И продолжал лежать откинуто,
но уже и приходя в себя. Возвращались краски в его худое лицо. Черты уже не
были такими обречёнными.
— Я устал... я у-жас-но устал, — слабо произнёс министр. — Четыре ночи
совершенно без сна... — но возвращалась гордость в его взор: — Зато —
свершилось! Свершилось, чего мы даже не смели ждать!
Все рассаживались, а
волосатый Орлов-Давыдов утеснился в соседнюю комнату.
Живеющий министр не упустил
посочувствовать, что из-за пожара адвокаты лишились такого прекрасного
устроенного помещения.
Встречно-вежливо Карабчевский
возразил:
— Да, печально, что погиб
старый уют, но и знаменательно, что так порвана наша связь со старым судом, мы
больше не зависим от него, но призваны исправить содеянное им зло.
Раздались вопросы — узнать у
министра о подробностях формирования нового правительства.
Всё легчая и жизневея — Керенский всё легче и быстрее стал говорить, и
уже свободно задвигалась его узкая голова, и уже руки заплясали на подлокотниках.
— Господа! Я принял этот
пост для спасения родины! Сознавая всю важность и всю ответственность...
Он перечислил главных
министров, но довольно небрежно, ни одного с почтением. Он так прямо и говорил,
что самым поразительным и самым радикальным министром является, конечно, он
сам, — к тому же в должности генерал-прокурора. И уж теперь в деле российского
правосудия не будет места никаким компромиссам с реакцией, за это он ручается!
Теперь, — грознел его вид, а всё же по-гимназически, — в юстиции начнётся самая основательная чистка!
Да, но, смущённо возражали
ему, ведь судьи и сенаторы по закону несменяемы, и это важное приобретение александровских реформ...
Да, да! Керенский,
разумеется, высоко ценит принцип несменяемости судей, даже особенно глубоко предан
этому священному принципу, мы все отстаивали его против когтей самодержавия.

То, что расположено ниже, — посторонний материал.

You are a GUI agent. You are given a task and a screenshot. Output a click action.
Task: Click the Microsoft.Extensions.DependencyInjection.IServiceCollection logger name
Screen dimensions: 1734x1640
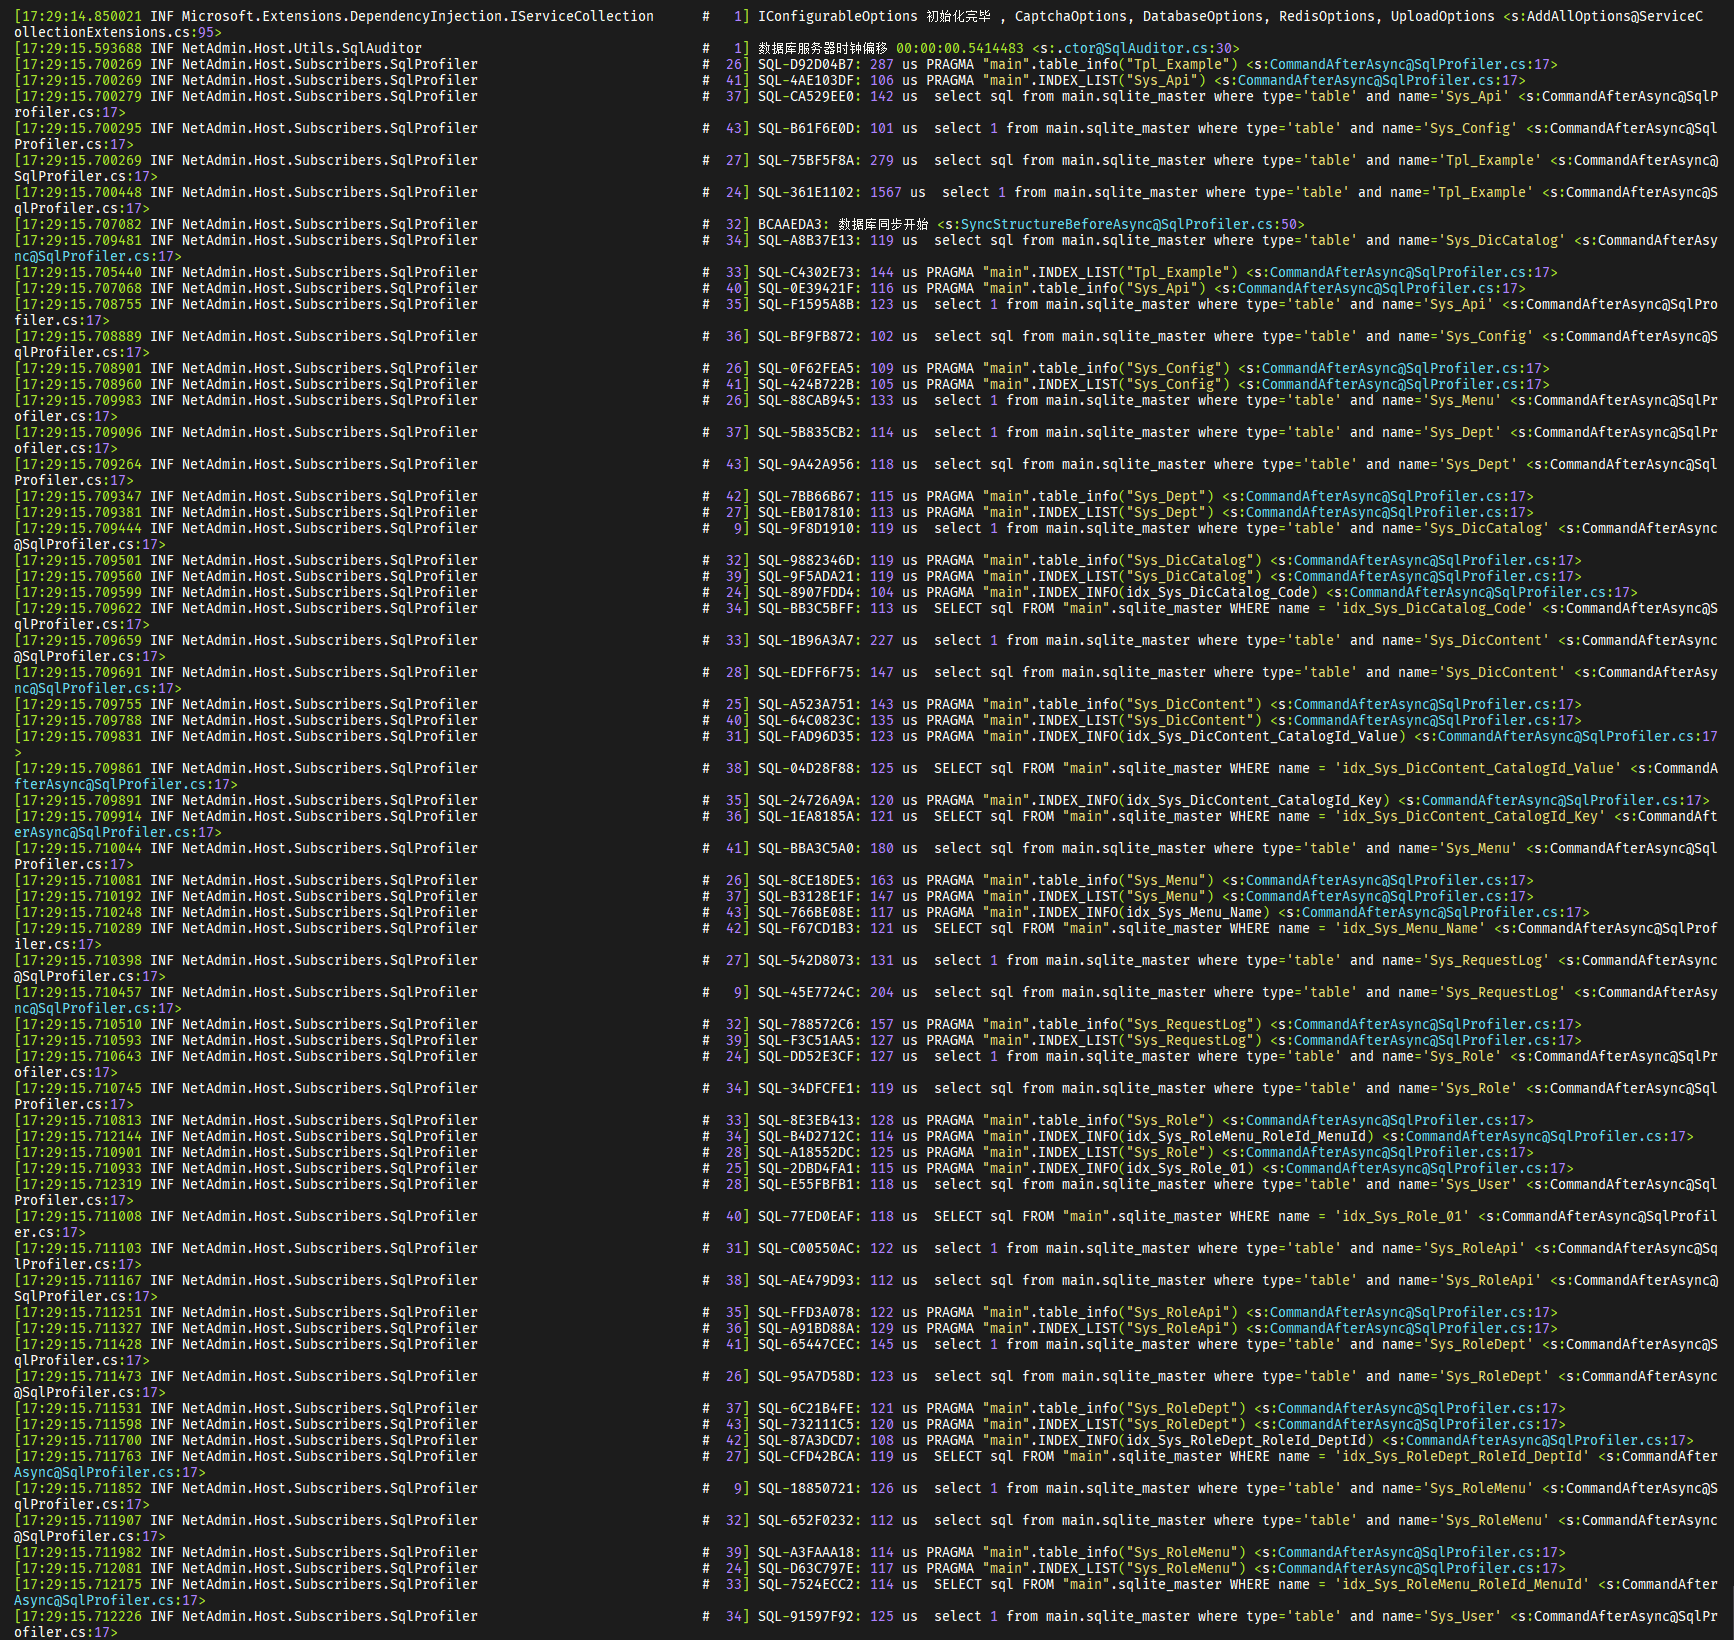pyautogui.click(x=417, y=16)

Да! — но и невозможно же не сменять! Надо же расчиститься! Ну, надо будет найти
способы вынудить некоторых уйти добровольно.
— Ах, да вот, — обратился он
тут же к одному из присутствующих членов совета, — вы сумеете нам это устроить,
не правда ли? Вот сейчас я назначаю вас директором департамента по личному
составу. Надеюсь, вы соглашаетесь?.. Господа, надеюсь, вы одобряете?
Никто не возразил ни слова,
хотя и недоумевали. Назначенный был известен лишь левыми партийными
пристрастиями, но также и леностью, и слабой деловитостью.
А министр спешил дальше в
раздаче должностей, видно было, как он гордился, что это происходит так просто,
по-дружески, среди равных и на частной квартире, как
не могло бы быть при окостеневшем царском режиме. Назначал с домашней
лёгкостью, ничего не записывая.
Нужен был прокурор петроградской судебной палаты. Кто-то предложил Переверзева, — защищал потёмкинцев,
славно вёл себя при процессе Бейлиса, да и не в одном политическом процессе, а
сейчас — на фронте, в питательном отряде. Карабчевский
возразил:
— Но он носится там на коне.
Пусть.
А Керенскому сразу
понравилось.
— Так пусть носится на коне
— здесь! Прокурор революции — и на коне! Великолепно! Назначаю!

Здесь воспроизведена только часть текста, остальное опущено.